Lanark’s Lockhart will not reopen in its old form

Lockhart Hospital in Lanark
Lockhart Hospital in Lanark

Health chiefs have told people in Lanark that its mothballed Lockhart Hospital will never reopen in its original form.

At a packed public meeting at Lanark Memorial Hall last week, NHS Lanarkshire bosses repeatedly claimed that there simply aren’t enough doctors to bring back the old Lockhart, so a new role will have to be found for the Whitelees Road building.

The hospital was closed in May for want of a single GP to provide medical cover for its 30 mostly elderly patients.

The NHS team came to Lanark last Tuesday night to hold a public consultation meeting on the trust’s new Achieving Excellence strategy for the county’s healthcare over the coming decade.

It was inevitable, however, that the fate of the Lockhart would be uppermost in the audience’s mind and, realising that, NHS Lanarkshire distributed, before the meeting commenced, a list of its answers to the most often-asked questions about the mothballed hospital.

The NHS team also set aside the last 15 minutes of the meeting to talk exclusively about the Lockhart, though, in the event, that part of the session ended up taking three times as long as planned.

The Achieving Excellence document distributed made it clear that reopening the Lockhart as a full-blown, doctor-led hospital was not part of any future strategy, with one section stating: “The goal is to shift the balance away from treatment in hospital.”

The NHS team said that, in future, most, if not all, hospital treatment would be provided at Wishaw General, Hairmyres Hospital in East Kilbride and, after a £400m revamp, Monklands Hospital at Airdrie.

Elderly patients of the sort the Lockhart used to treat would be, whenever possible, tended to at home as part of a social healthcare system being set up in conjunction with South Lanarkshire Council.

Many members of the audience indicated that they felt this strategy would be doomed unless properly funded and organised, with all the services involved co-operating fully with each other.
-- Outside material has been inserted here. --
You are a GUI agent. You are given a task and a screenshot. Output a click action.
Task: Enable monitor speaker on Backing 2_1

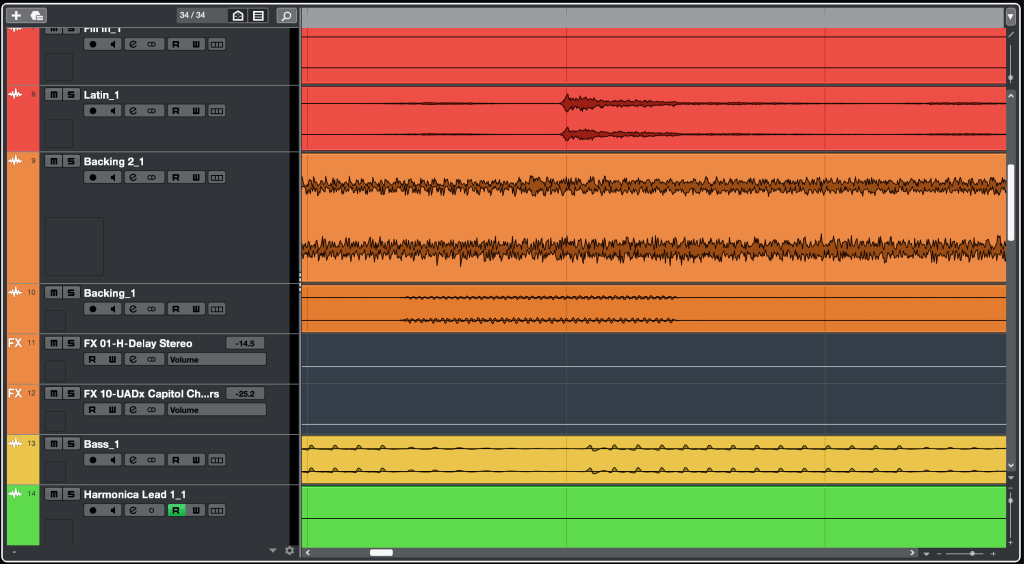[114, 177]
One of the evening’s most poignant moments came when an elderly lady told of how she was looking after a friend with bowel cancer. Because of internal bleeding, she needed a blood transfusion, but an ambulance wasn’t available to take her to Wishaw General for one. She eventually did get to Wishaw General, but only after fainting through blood loss, falling and requiring nine staples to the resulting serious head wound.